Since this challenge I have learned that ALS is a disease that mostly affects people between the ages of 40-60. Ninety percent of the people diagnosed have no family history of the disease. There is currently no cure for this horrific disease that steals you of your muscles which eventually includes your lungs - your ability to breathe. And I learned from a friend, Jen Hart who lost her uncle to ALS, that it doesn't affect your mind - so although you are fully aware of your body dying around you - your mind thankfully remembers the people you love up until the last breathe you take.
There are critics out there that think this challenges is doing nothing other than annoy people when they check Facebook. I think those critics are unloved people that need a hug!

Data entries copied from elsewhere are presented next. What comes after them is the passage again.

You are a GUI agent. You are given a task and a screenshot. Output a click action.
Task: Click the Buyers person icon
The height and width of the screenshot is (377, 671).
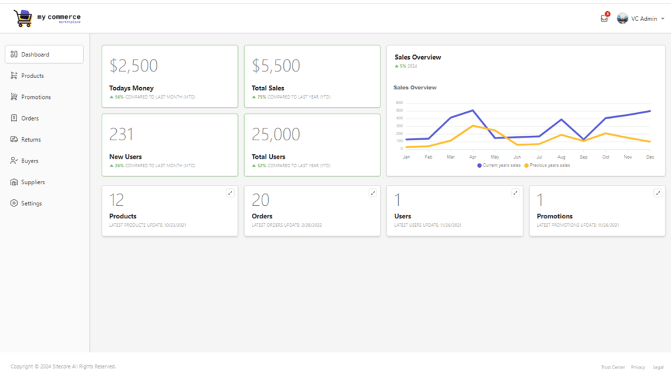tap(14, 161)
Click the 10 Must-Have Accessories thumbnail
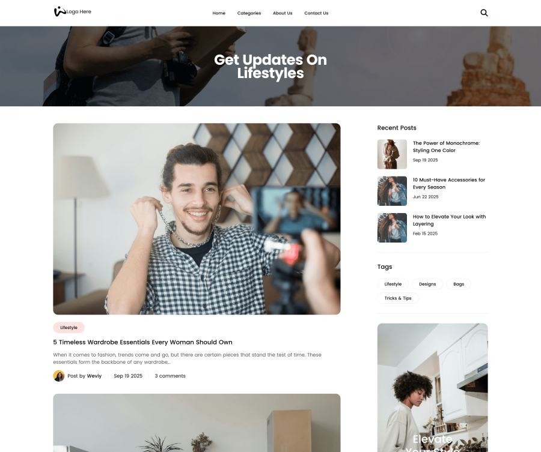Screen dimensions: 541x452 (x=392, y=191)
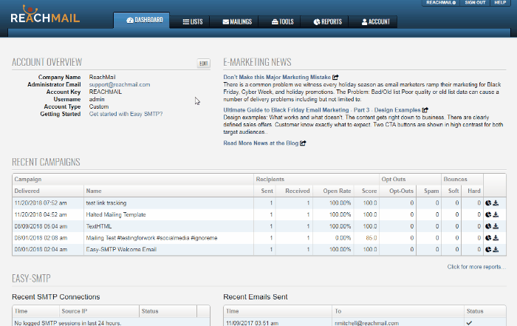The height and width of the screenshot is (326, 517).
Task: Open the Mailings tab
Action: (240, 22)
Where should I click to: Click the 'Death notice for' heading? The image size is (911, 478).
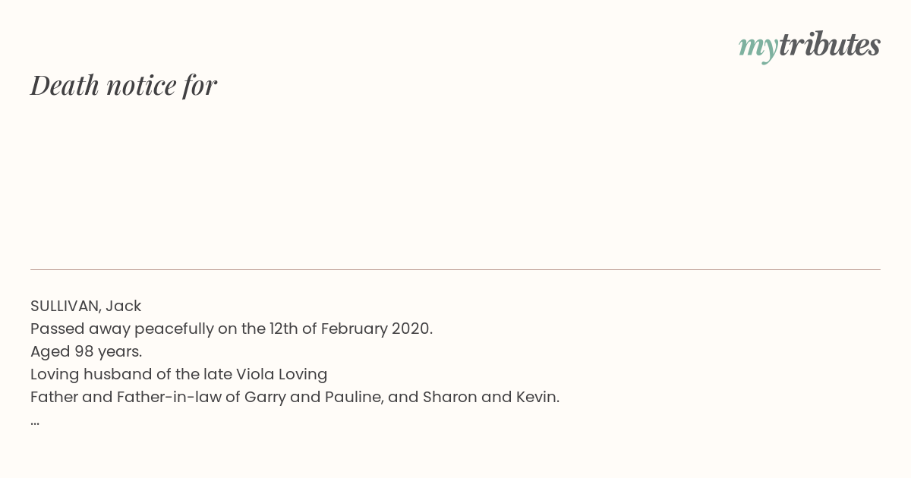click(x=124, y=85)
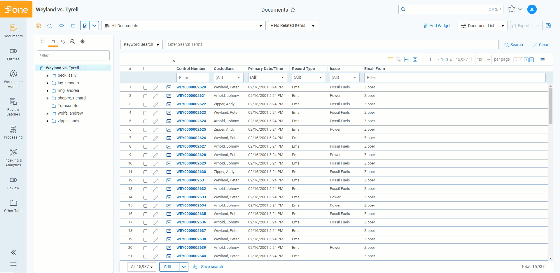Check the box for row 3 document

coord(145,104)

Not only has the challenge raised my awareness to this disease, it has educated me about it, and made me realize that because of how "rare" of a disease it is, its very unlikely the bio-medical field will invest the millions and billions it will take to find a cure. As Dan Diamond with Forbes said best, "ALS is technically an "orphan disease" - it afflicts about 30,000 Americans, or about 2 in 100,000 people. That means there's little incentive for pharmaceutical companies to pour billions into R&D and pursue the market." In plain and simple - without private donations the needed funding to find a cure for ALS will not be achieved.
Some critics have argued that even the $22 million raised won't do anything to help fund research to find a cure. I refuse to believe that. In addition, I don't think this ice bucket challenge is even far from over - I think world is prepared to raise at least another $22 million for ALS.

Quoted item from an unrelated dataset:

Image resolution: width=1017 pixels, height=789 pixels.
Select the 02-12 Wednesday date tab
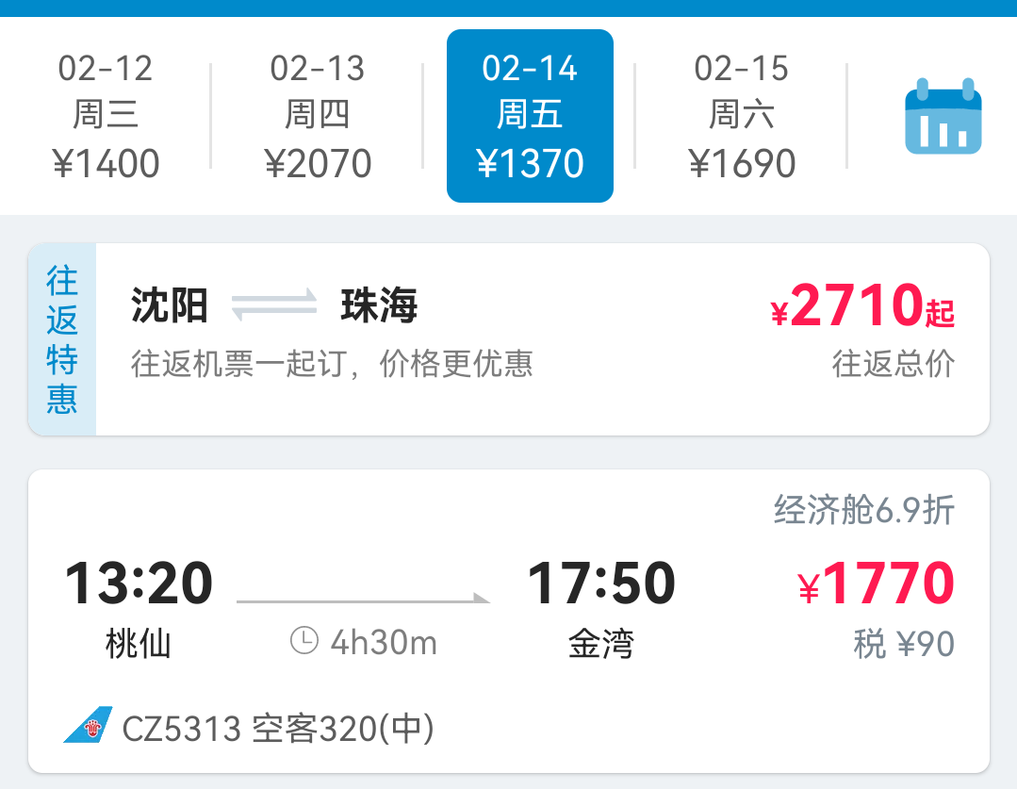point(106,116)
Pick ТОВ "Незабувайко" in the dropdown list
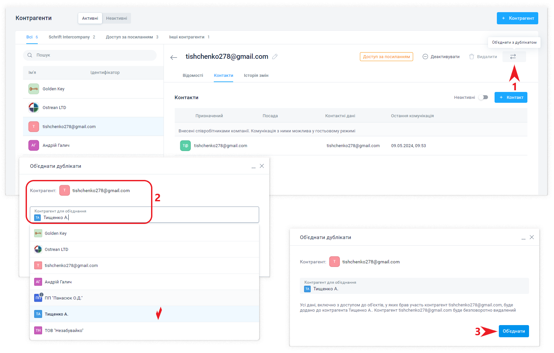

"I was nominated for the ALS bucket challenge by my most beloved and inspiring friend, Harriott Lumpkin who is a stage three breast cancer survivor and has experienced first hand what all these donations can do to forward medical research.
As one of our own within the Proctor family has been diagnosed with ALS, I've chosen to nominate three of my most favorite Proctor people: Corbett Leith, Dougo Houston and Katrina Roski-Pearl!
This is the White Salmon River, which is fed by glaciers coming off Mt. Adams - its basically a river full of ice. This jump and my donations are in honor of Eric and Heide Johnson and their two daughters."